Untuk berbuka puasa, Maya pun menyarankan untuk tidak memilih makanan yang membebani saluran pencernaan, seperti makanan berminyak dan santan. Sebab, organ-organ pencernaan ini telah beristirahat selama 8-12 jam karena berpuasa. Jika dibiasakan, hal ini bahkan bisa meningkatkan risiko, terutama bagi orang yang mengalami diabetes karena gula darah yang melonjak.
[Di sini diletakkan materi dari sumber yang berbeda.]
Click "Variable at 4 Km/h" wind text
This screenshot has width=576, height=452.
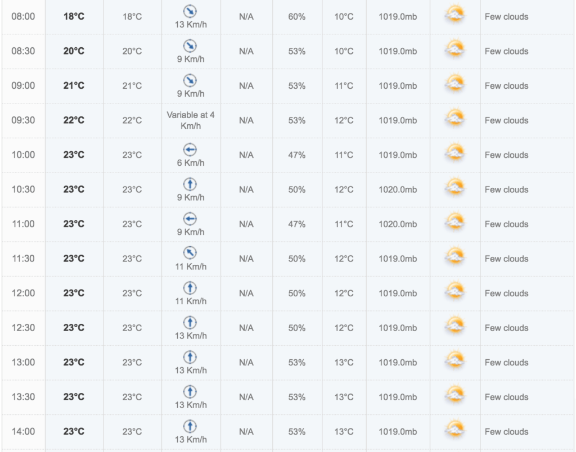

”Setelah beristirahat 8-12 jam, saluran cerna tidak bergerak terlalu cepat. Jadi, makanan yang membebani ini bisa menyiksa pankreas. Kalau punya diabetes, lonjakan (gula darah)-nya luar biasa. Karena itu, kita harus menjaga nutrisi dan perilaku,” ujarnya.
Olahraga
Dalam diskusi ini, dokter rehabilitasi medis RSHS, Dian Marta Sari, mengatakan, pola hidup sehat yang diperhatikan tidak hanya dari makanan, tetapi juga latihan dan olahraga. Namun, olahraga dengan aktivitas berat tidak disarankan karena membebani tubuh.
Olahraga yang cocok saat berpuasa, lanjut Dian, berupa aerobik dan latihan kekuatan otot yang ringan. Semua dilaksanakan secara bertahap dan menyesuaikan dengan kondisi tubuh.
”Olahraga sedang saja sudah cukup. Untuk mengetahuinya, saat berolahraga lakukan tes bicara. Kalau masih bisa bicara dan tidak terengah-engah, itu berarti olahraga intensitas sedang,” ujarnya.
Jadwal berolahraga juga tidak bisa sembarangan. Dian melanjutkan, waktu olahraga juga diperhatikan karena saat berpuasa asupan energi terbatas. Karena itu, ada baiknya berolahraga sesaat setelah berbuka puasa.
”Sesaat setelah berbuka dan sebelum makan malam itu waktu yang tepat untuk berolahraga. Setelah berbuka dengan air serta makan buah-buahan atau kurma dan beribadah, di sana kita bisa berolahraga. Setelah itu, baru kita makan malam sehingga mengembalikan energi ke organ-organ tubuh kita,” tuturnya.
Disiplin makanan dan aktivitas ini menjadi kunci saat berpuasa di bulan Ramadhan. Dengan membiasakan Jamu Gendong, semua bisa menyambut bulan suci dengan badan yang sehat dan bugar. Selamat berpuasa.